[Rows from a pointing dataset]
★ ★ ★ ★ ★

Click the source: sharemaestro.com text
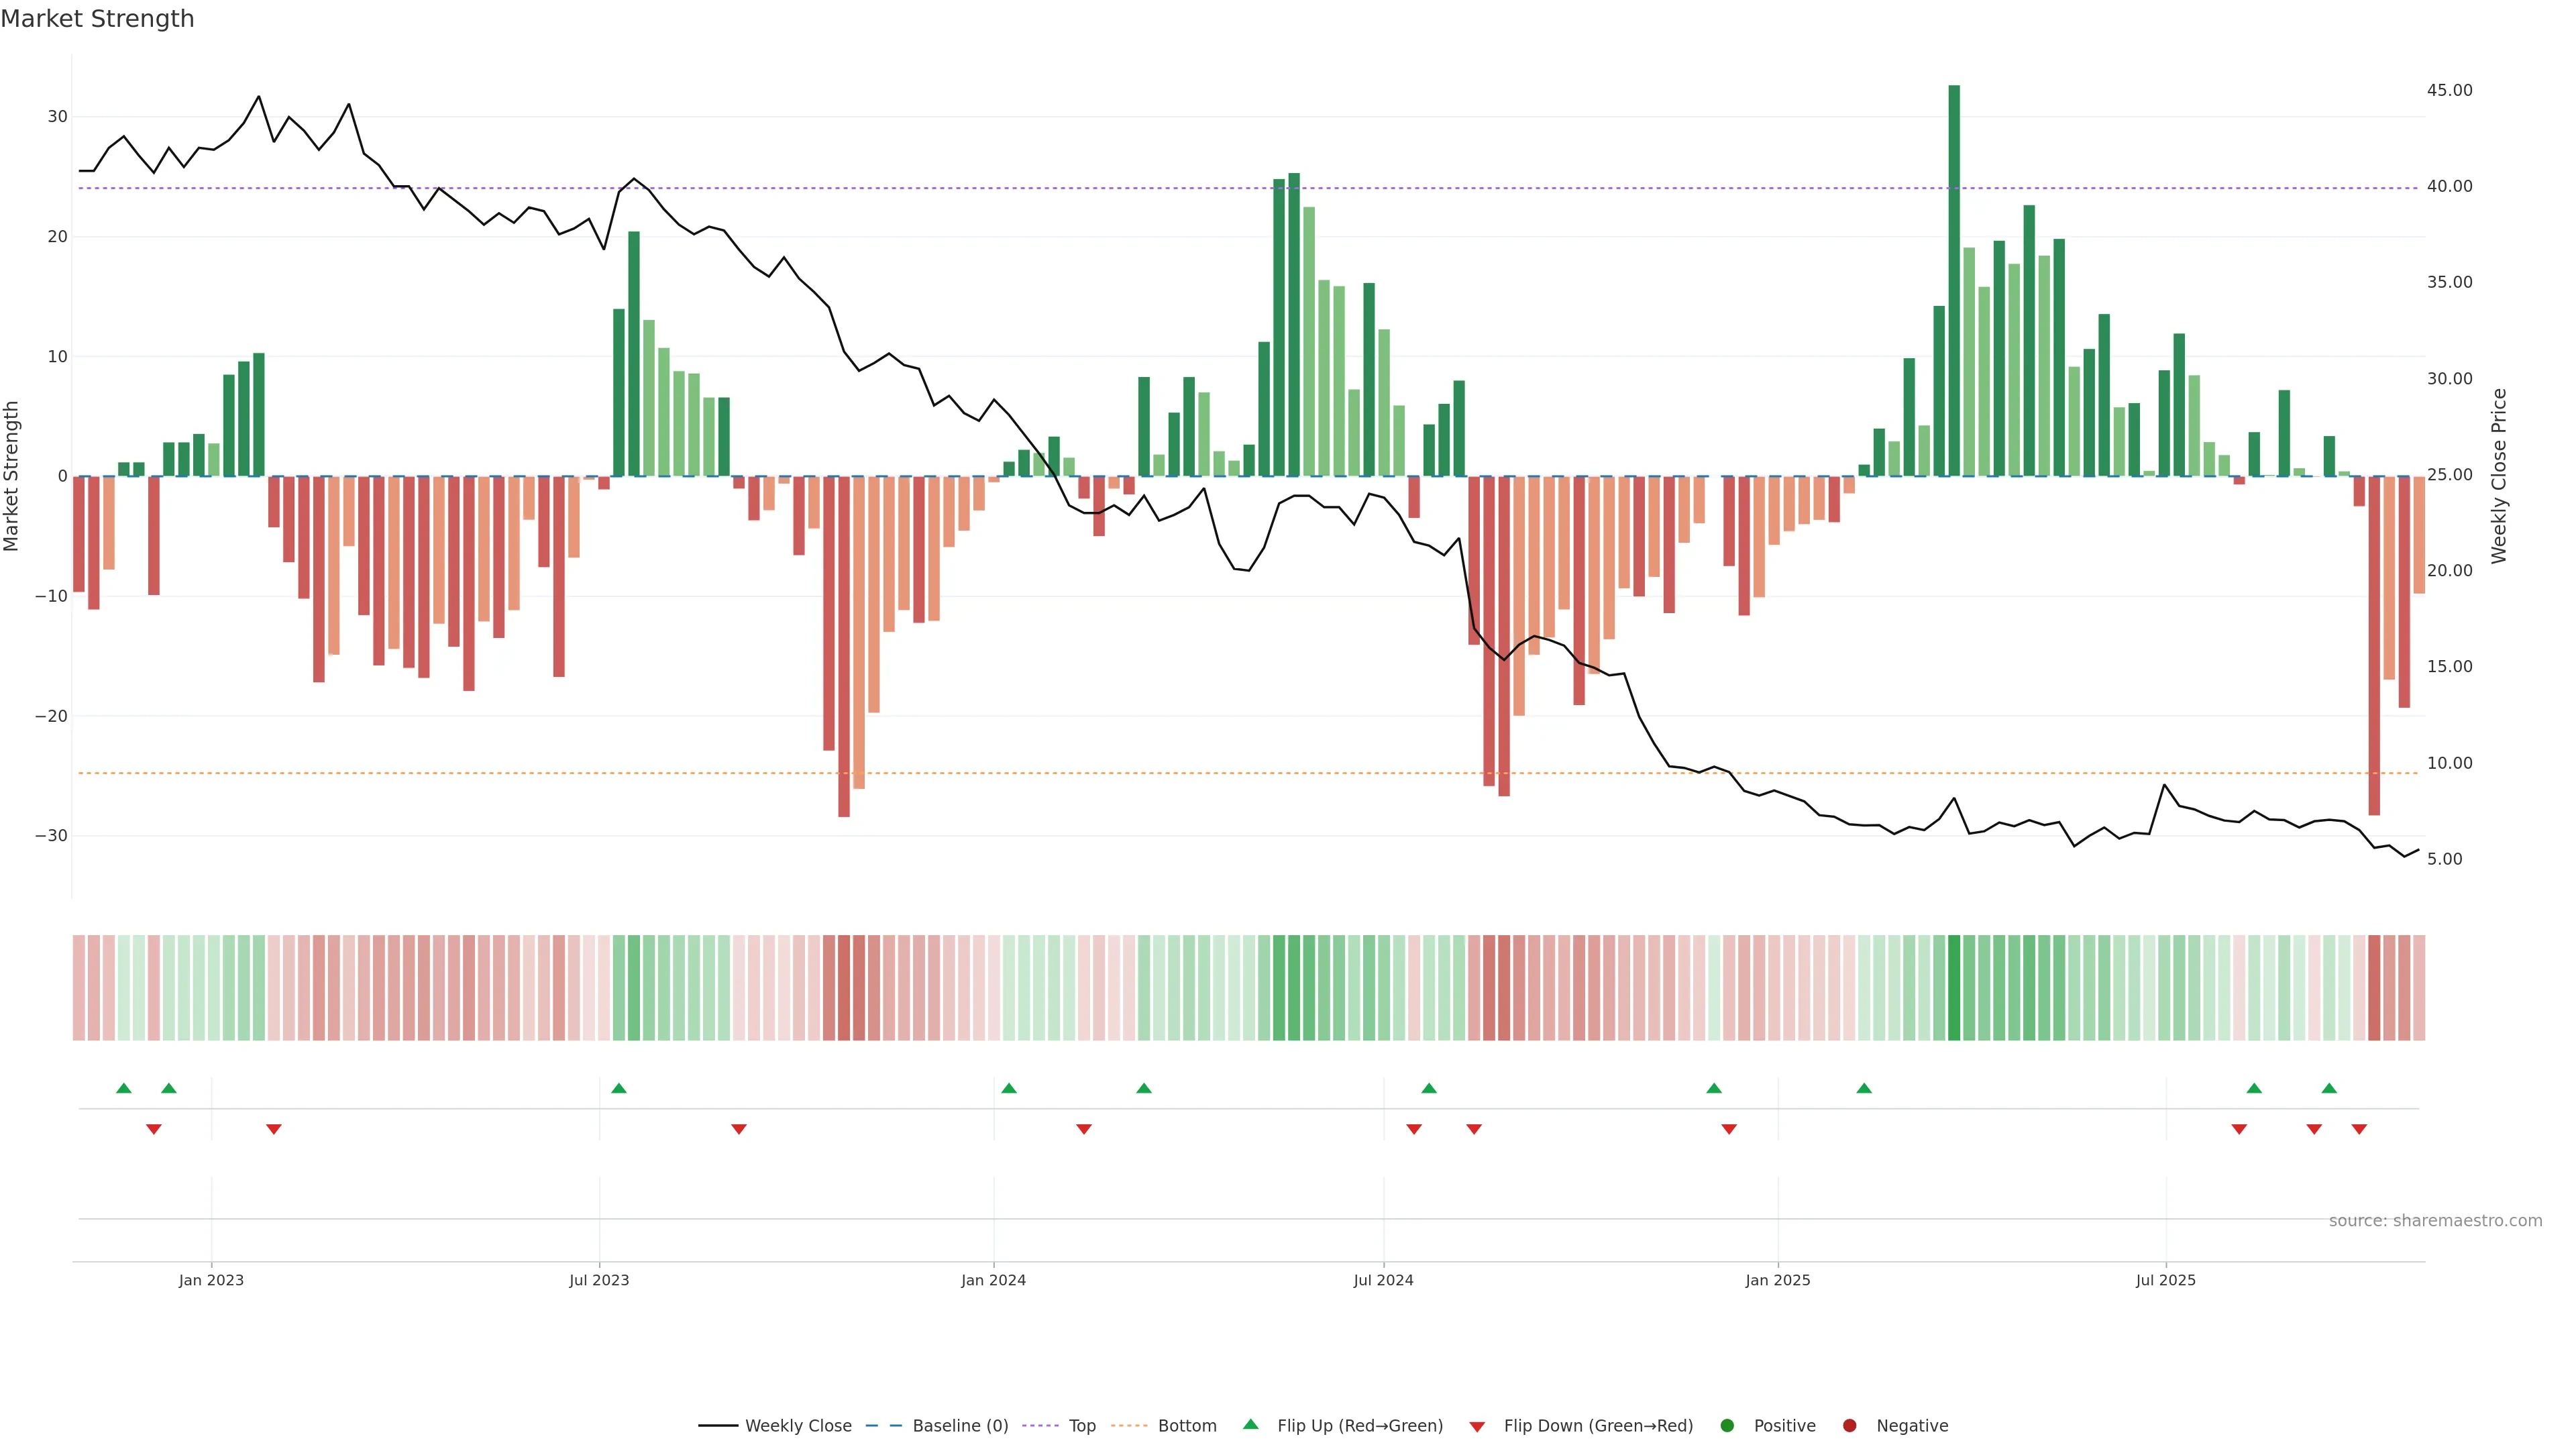The image size is (2576, 1449). pyautogui.click(x=2435, y=1221)
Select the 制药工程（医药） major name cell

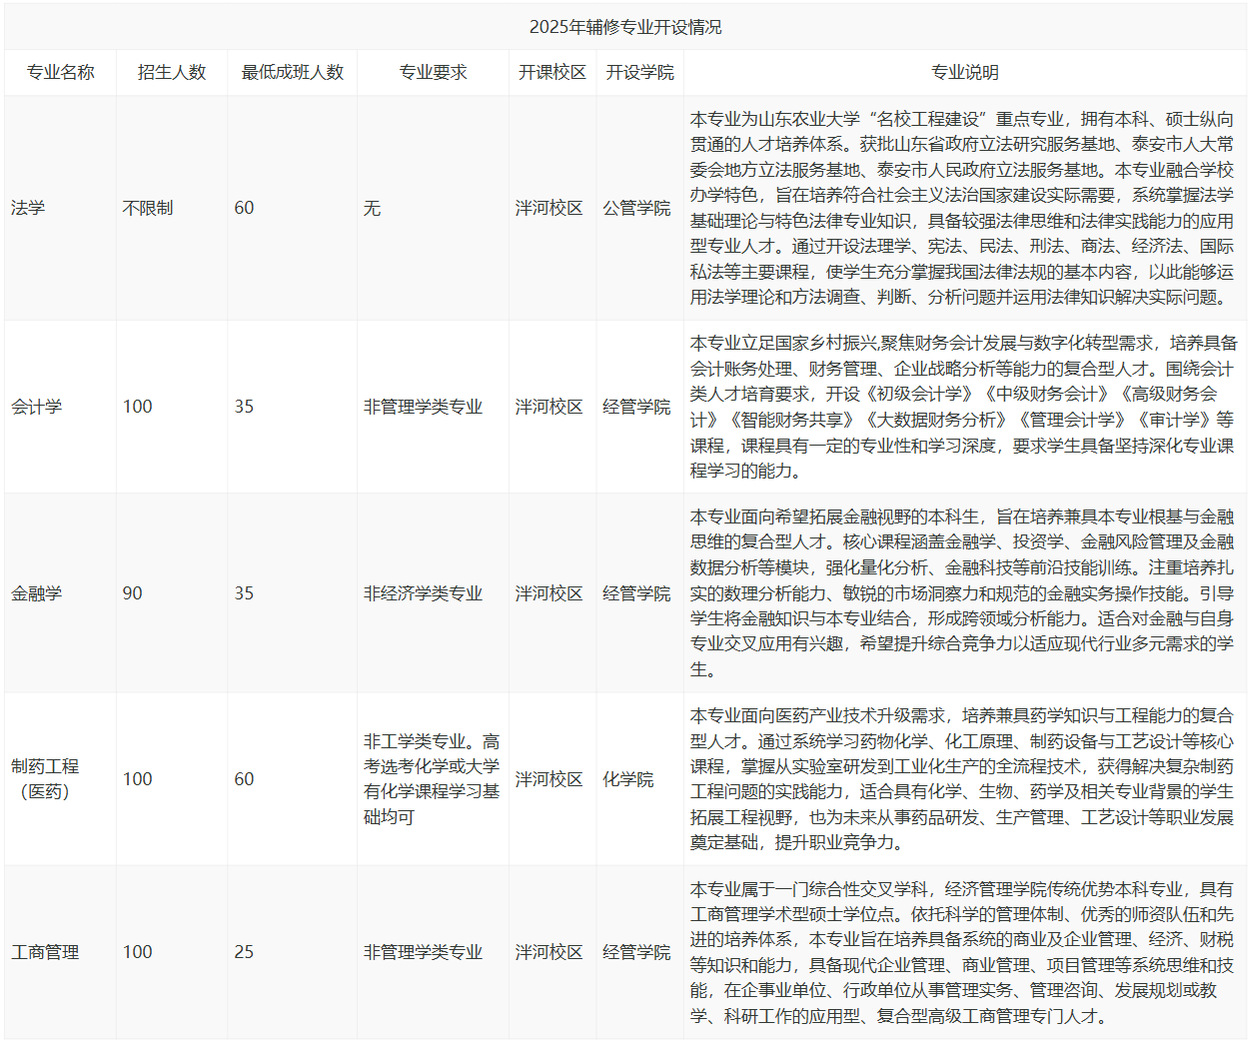tap(45, 779)
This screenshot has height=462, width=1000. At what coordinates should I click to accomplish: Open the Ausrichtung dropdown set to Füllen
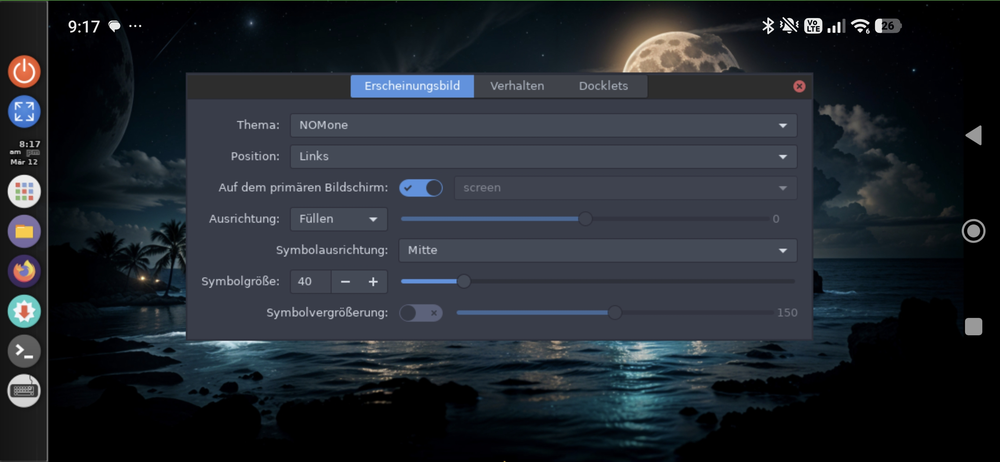tap(338, 219)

★ ★ ★ ★ ★

**Task**
Please convert the rows from the line containing "This screenshot has" through the end of the rows into a two-column CSV with the columns "request" and "answer". Put each request's text and its answer in one quoted field each, replace line breaks with spaces, and leave out the pictures.

**Solution**
request,answer
"This screenshot has height=462, width=1000. At what coordinates should I click to accomplish: Open the Ausrichtung dropdown set to Füllen","tap(338, 219)"